Snorting, Haden laid his head on the cool countertop. “I really thought it’d be better without you. Like I would send away all my worries and baggage with you about shit that drags me down. It seemed like it got worse after you left. All I could think about was how I couldn’t afford anything while paying back loans and hating the job that I got a degree for. I’m supposed to be happy at this point in my life. Instead, I’m jobless, chained to massive debt, and looking for a shadow that’s far better off without me. How sad is that?”
A single tear dripped onto the granite from Haden’s eye. A hand reached out and patted his back. “Well, I’m here now. Maybe we can get your life back in order? If you even want that.”
Haden turned his head to look at him with one eye. “What do you mean if I want that?”
Henry lifted his hands. “Just saying, I think you’re putting a lot of this on me. You could’ve moved on and picked yourself up out of your slump.”
“No, I couldn’t have. It’s not that simple. I felt like I couldn’t get passed the knot in my chest after you left. You took something of me with you when you left. I guess I need my shadow more than I thought I did.”
They sat together in silence. Some old ACDC song played on the radio, but Haden was too tired to pick out the words. He really wanted a beer, but he knew he didn’t have enough on his debit card to even purchase that. His credit card had been frozen long ago.
“You know, I forgive you for cutting me off. I obviously had it better than you.”
Haden snorted. “Dick. Way to rub it in.”
Henry nudged his shoulder. “No, really. Just to show no hard feelings, I’ll let you have my beer. I’m not going to need it.”
“What do you me—”
Before Haden knew what was happening, Henry had him in a bear hug from behind. He grunted in pain as he couldn’t breathe. He struggled for a second, his eyes bugging out as he panicked. His shadow was going to kill him after all. What irony.
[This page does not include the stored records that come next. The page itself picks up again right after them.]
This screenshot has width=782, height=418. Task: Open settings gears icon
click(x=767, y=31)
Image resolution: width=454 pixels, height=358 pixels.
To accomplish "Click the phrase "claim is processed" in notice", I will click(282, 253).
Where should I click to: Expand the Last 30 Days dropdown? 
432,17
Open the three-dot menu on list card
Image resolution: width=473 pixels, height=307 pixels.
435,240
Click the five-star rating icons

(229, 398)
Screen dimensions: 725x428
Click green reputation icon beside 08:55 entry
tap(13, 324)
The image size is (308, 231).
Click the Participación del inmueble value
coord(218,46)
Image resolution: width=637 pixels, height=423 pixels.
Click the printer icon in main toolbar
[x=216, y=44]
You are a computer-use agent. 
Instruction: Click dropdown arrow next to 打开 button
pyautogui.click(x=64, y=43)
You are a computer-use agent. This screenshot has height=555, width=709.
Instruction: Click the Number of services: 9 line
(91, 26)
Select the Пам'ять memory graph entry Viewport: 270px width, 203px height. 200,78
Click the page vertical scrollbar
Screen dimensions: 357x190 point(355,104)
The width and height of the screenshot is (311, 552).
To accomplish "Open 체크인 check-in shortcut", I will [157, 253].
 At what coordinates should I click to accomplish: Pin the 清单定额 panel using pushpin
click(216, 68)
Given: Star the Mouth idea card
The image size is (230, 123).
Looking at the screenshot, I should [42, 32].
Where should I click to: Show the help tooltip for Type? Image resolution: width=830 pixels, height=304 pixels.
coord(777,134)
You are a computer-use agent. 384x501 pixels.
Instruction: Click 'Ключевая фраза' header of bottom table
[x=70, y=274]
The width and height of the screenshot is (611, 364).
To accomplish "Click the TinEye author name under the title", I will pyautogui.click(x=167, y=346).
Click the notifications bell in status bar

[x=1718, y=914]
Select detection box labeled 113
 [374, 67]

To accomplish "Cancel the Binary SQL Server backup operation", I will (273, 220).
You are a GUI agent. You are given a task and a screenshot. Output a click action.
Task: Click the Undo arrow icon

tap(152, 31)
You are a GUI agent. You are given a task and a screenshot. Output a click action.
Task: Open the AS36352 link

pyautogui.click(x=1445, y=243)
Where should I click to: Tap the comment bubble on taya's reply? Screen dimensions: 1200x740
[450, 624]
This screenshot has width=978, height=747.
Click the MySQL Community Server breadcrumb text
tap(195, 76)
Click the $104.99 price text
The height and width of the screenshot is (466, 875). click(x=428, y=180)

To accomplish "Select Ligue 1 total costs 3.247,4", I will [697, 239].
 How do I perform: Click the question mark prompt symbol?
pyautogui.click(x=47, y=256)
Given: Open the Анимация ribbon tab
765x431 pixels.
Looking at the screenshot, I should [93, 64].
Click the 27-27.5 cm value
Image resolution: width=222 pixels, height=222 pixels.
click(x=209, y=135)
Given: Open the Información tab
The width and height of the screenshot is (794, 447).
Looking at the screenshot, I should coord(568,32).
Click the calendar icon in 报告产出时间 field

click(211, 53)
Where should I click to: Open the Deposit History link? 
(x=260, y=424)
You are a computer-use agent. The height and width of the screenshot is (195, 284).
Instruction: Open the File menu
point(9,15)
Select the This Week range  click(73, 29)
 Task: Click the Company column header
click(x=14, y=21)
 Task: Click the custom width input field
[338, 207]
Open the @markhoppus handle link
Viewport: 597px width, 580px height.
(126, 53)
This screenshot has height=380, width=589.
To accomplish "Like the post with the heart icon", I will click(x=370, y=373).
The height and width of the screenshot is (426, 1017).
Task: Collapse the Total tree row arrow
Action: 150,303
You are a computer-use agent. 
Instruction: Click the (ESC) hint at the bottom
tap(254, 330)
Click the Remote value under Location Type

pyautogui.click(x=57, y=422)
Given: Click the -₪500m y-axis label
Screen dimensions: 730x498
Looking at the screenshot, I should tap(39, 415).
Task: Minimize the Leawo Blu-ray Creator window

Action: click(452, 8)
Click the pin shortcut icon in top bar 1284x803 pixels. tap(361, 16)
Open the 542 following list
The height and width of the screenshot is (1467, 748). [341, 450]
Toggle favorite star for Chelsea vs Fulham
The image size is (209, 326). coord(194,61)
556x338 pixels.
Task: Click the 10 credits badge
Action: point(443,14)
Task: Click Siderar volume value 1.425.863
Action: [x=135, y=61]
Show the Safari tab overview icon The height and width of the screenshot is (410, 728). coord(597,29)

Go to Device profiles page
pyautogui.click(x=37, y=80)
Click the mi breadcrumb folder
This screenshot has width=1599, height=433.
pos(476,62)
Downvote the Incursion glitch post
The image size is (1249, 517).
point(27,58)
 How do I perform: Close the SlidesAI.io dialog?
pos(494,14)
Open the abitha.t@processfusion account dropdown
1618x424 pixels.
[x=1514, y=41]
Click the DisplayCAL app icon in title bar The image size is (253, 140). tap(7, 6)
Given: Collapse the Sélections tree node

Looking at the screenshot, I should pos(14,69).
Eventually, his chest loosened as Henry’s grip eased up. Haden watched in fascination as Henry’s arms turned transparent and dimmed. Soon, Henry was nothing but a flat shadow stretched out on the tiled floor of the diner.
Taking a seat, Haden quivered. For the first time in five years, he felt complete. He smiled and stretched, watching his shadow move with him. Together again, he could now fix everything.
Or could he?
The smiled slipped from his face as he took in stock of what he had. Henry’s wallet sat on the countertop. Grabbing it, he saw it was filled with cash, maybe a couple hundred bucks. What an improvement over the quarter and dollar in his flimsy wallet. Still, he had loans to work off with no job. He hadn’t paid in a while, though he set up an account way back when he graduated that would automatically make the minimum payments for him. But it would be empty by now.
He had been so consumed with chasing his shadow, he never cared about anything else. Five years of searching later, he had been successful at finding and regaining his shadow. He was technically complete.
Yet, despite all his searching and efforts, he still didn’t feel any better. Not really. He reached for the Red’s Apple Ale and swallowed.